MEXICO CITY (GPI)--Laura Acosta, 50, recalls the day that one of her daughters showed her an unusual casting call on the Internet.

It opened with a short, but powerful statistic: “Three out of five women have suffered some form of violence.” Below it described a project offering women who have suffered gender-based violence an opportunity to confront it through theatrical work.

"I found it appealing,” Acosta says, who had studied acting but pursued motherhood over a career in theater. “It's something I thank my daughter for.”

Acosta says she was suffering from internal violence, which she defines as the “lack of self-knowledge, not knowing how to deal with situations and giving into fear, bowing your head, keeping quiet.”

The same casting call caught the attention of Evelina Arvizu, 36, while walking through a subway station.

“I felt bad, tired,” she says.

She was looking for something to get rid of this feeling plaguing her.

“It was like loneliness, sadness, and I was always feeling this way,” she says while dropping her head.

But when she saw the sign, she felt it would be just what she needed.

“‘It has to help me internally,’” she says she thought.

A year has passed since both Acosta and Arvizu saw the sign, and now both women are part of the cast of the play “Medea Material,” which opened this week.

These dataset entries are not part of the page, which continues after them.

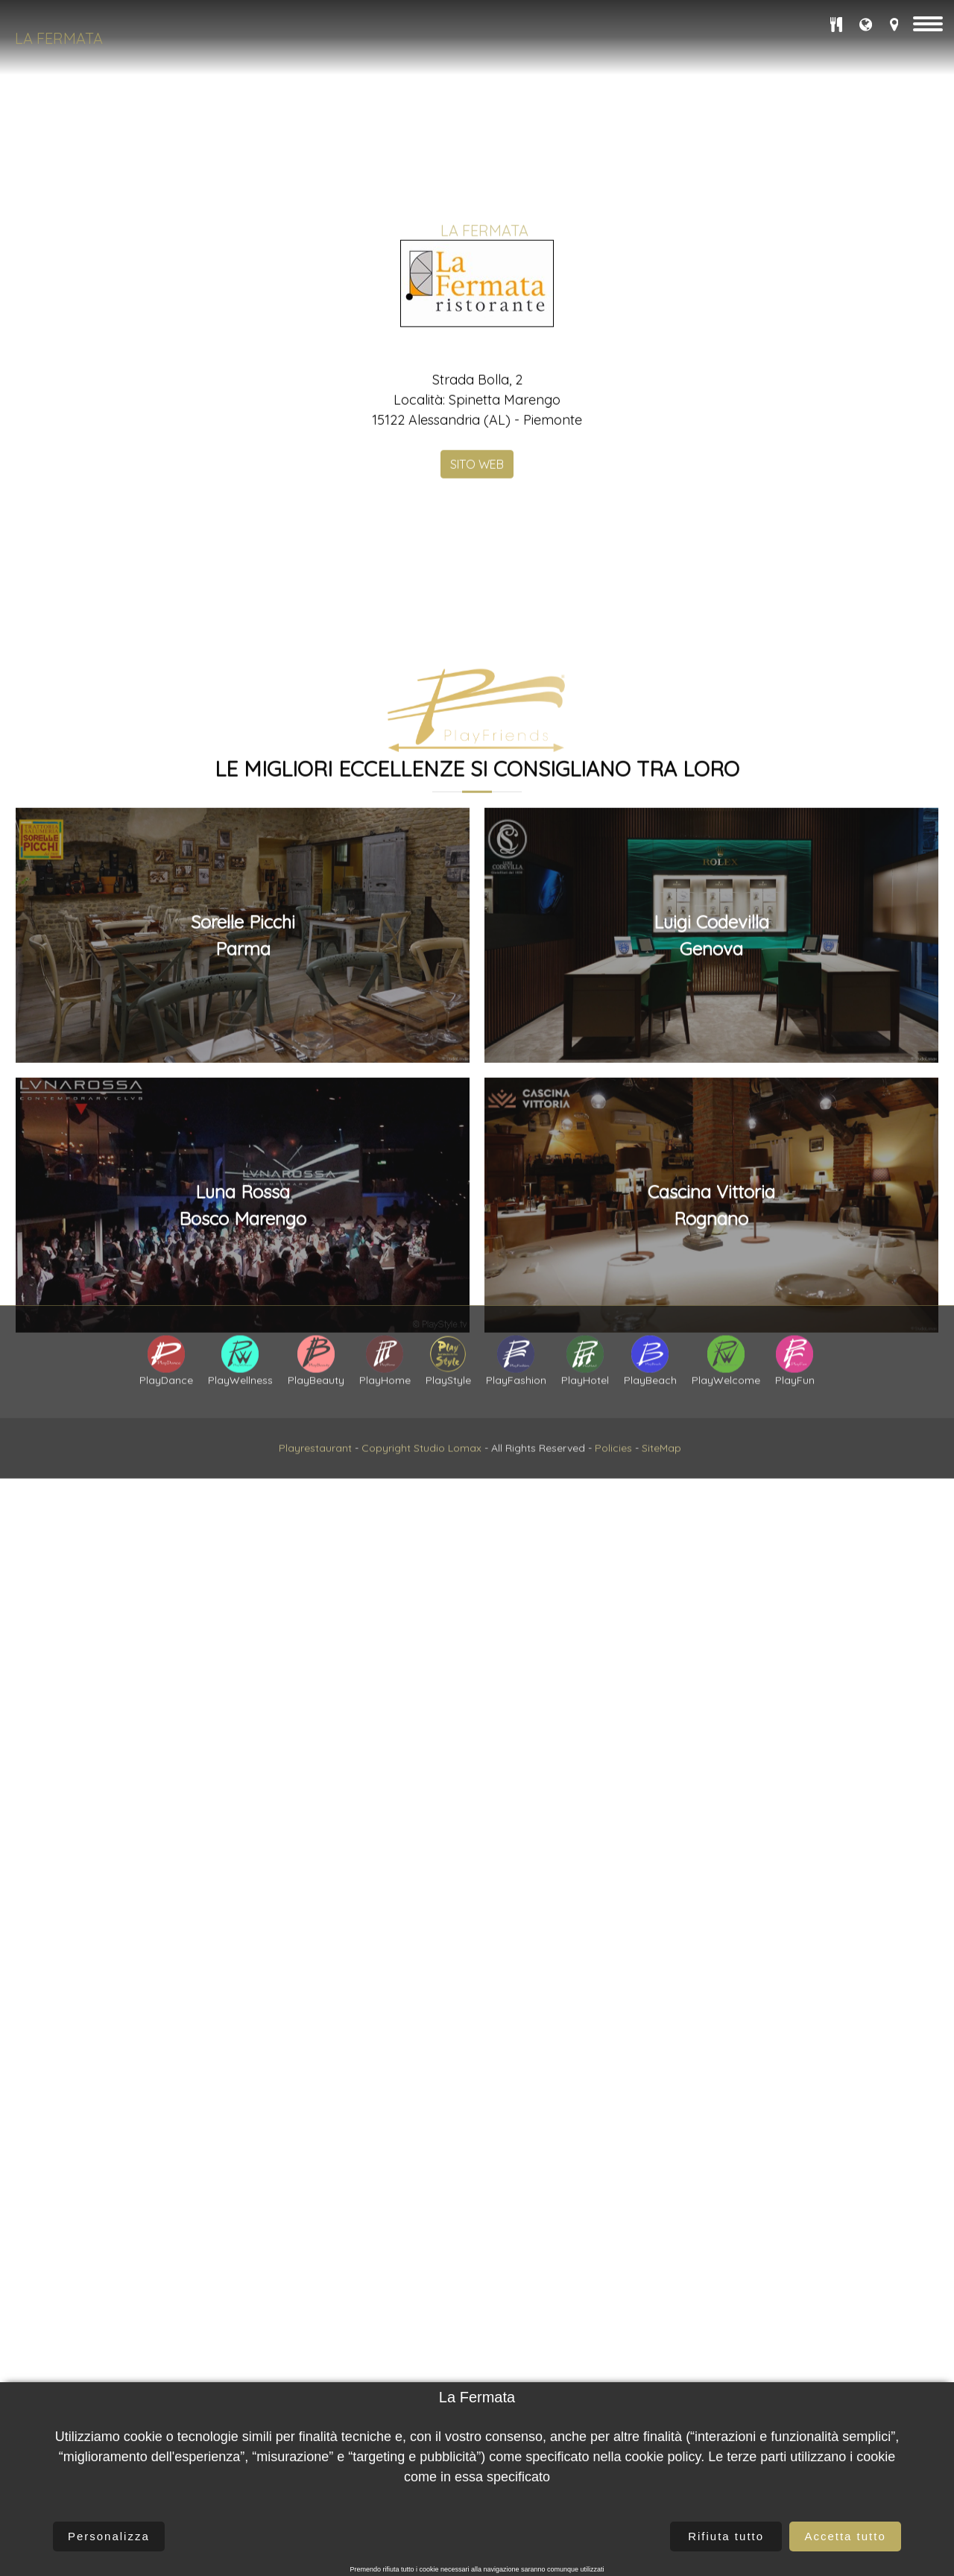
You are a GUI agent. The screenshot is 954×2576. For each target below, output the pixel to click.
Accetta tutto (844, 2536)
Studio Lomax (447, 1542)
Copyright (386, 1542)
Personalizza (109, 2536)
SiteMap (661, 1542)
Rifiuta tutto (726, 2536)
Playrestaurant (315, 1542)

Twenty women confront their struggles with gender-based violence through their roles in an adaptation of “Medea Material” that opened March 5 in Mexico City. The play is part of a broader social impact theater project that gives victims of violence and prisoners a vehicle to address their issuses through theatrical work. The director says that the play is unique because it conceives of theater as a social service but also features professional quality.

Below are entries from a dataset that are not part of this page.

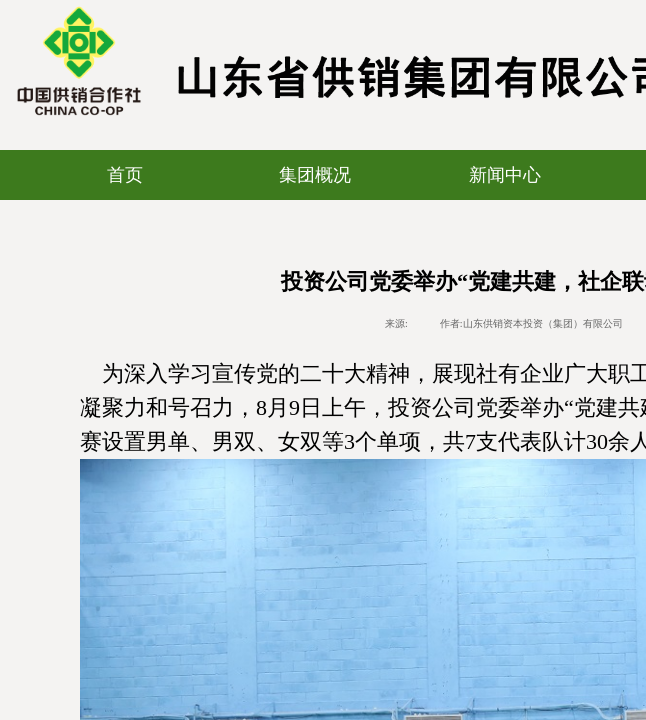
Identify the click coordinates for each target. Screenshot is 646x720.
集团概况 (315, 175)
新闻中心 (505, 175)
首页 (125, 175)
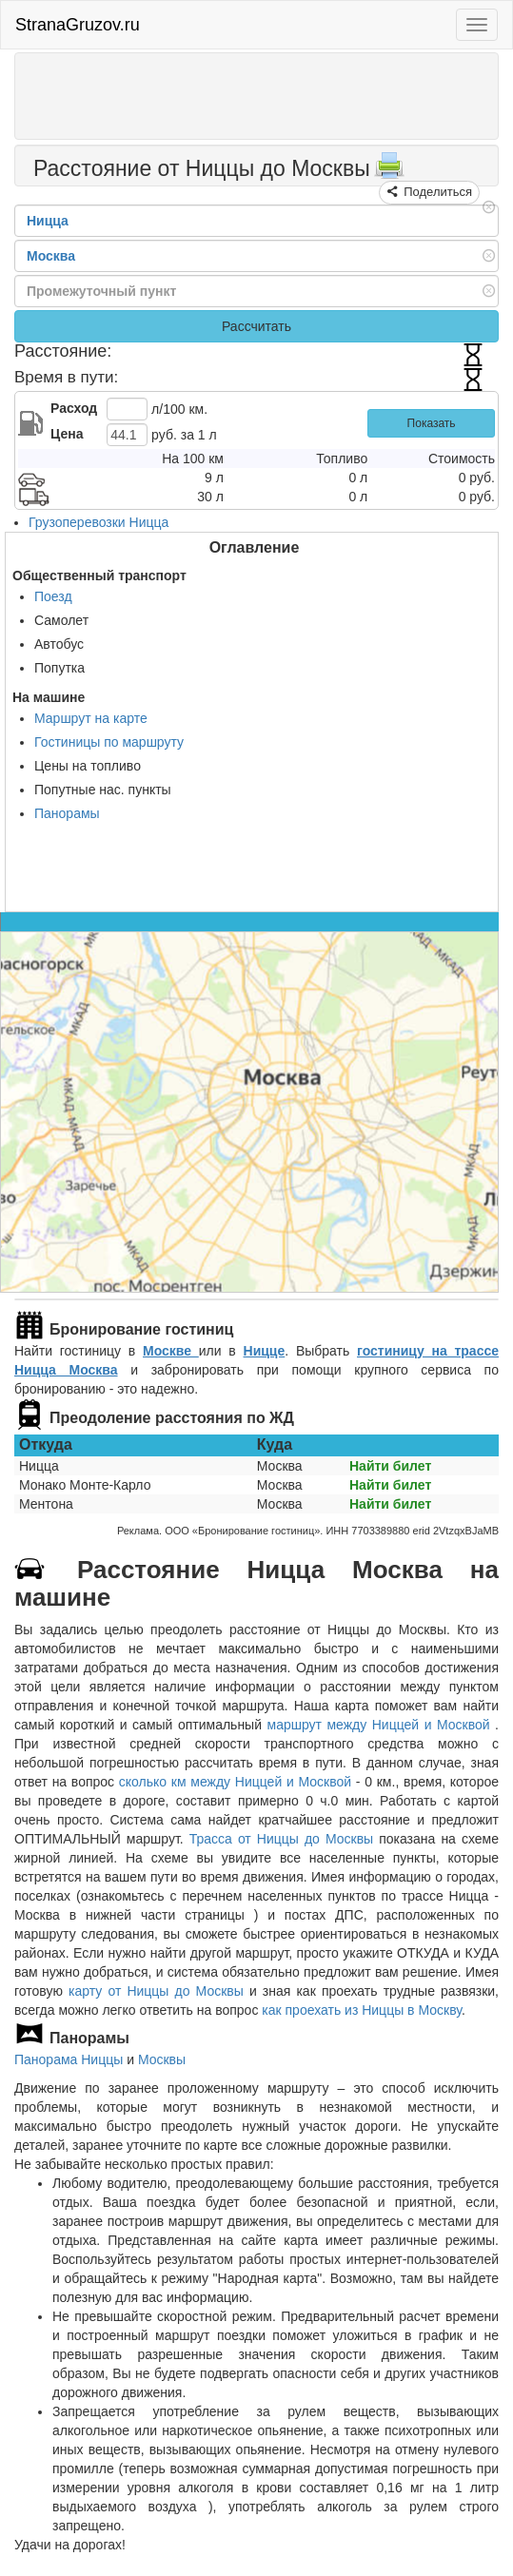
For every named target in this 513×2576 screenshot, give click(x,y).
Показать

The play is based on an adaptation by German playwright Heiner Müller of “Medea,” an ancient Greek tragedy written by Euripides. In the tragedy, Medea’s husband, Jason, is unfaithful, so she murders their two children out of revenge. Müller's work also raises the issue of Jason’s hunger for power.

Itari Marta, 35, who has worked as an actress for nearly 20 years, serves as the play’s director. She adapted Müller's work to incorporate the issues that each performer wants to work through.

The staging of the play is like a trip back in time. It showcases the different facets of women since the beginning of the 20th century through 18 Medeas. The actresses playing these Medeas range in age from 20 to 62.

“Each one plays a Medea, based on her personality or on what she has not been able to resolve,” Acosta says.

The women’s personal experiences and their confrontation of them through their roles in the play show how violence manifests in many forms in society, whether it is physical, verbal, emotional or psychological. The play becomes a cathartic process in which the women can challenge their aggressors – whether they’re other people or even themselves – on stage.

Because Acosta is introverted, the play gives her a vehicle outside her nature to confront the internal violence that she has suffered. Her character is a strong, secure and empowered Medea.

“Personally, I am the introverted Medea, who has lived through internal violence,” Acosta says. “In the play, I have tried to get rid of that with which I have been choking myself for many years.”

For example, she takes part in a monologue split among five Medeas in which they yell at Jason for committing incest with his own daughter.

"We are women who complain,” Acosta says, “who are so full of anger, of pain, that we are expressing it all to Jason.”

That hers is a Medea who is "resentful, who complains" – as Acosta defines her character – has allowed this housewife to face her fears. But she also acknowledges that playing something contrary to her nature is a lot of work.

Arvizu says the same. She plays an early-century Medea whom she describes as "modest.”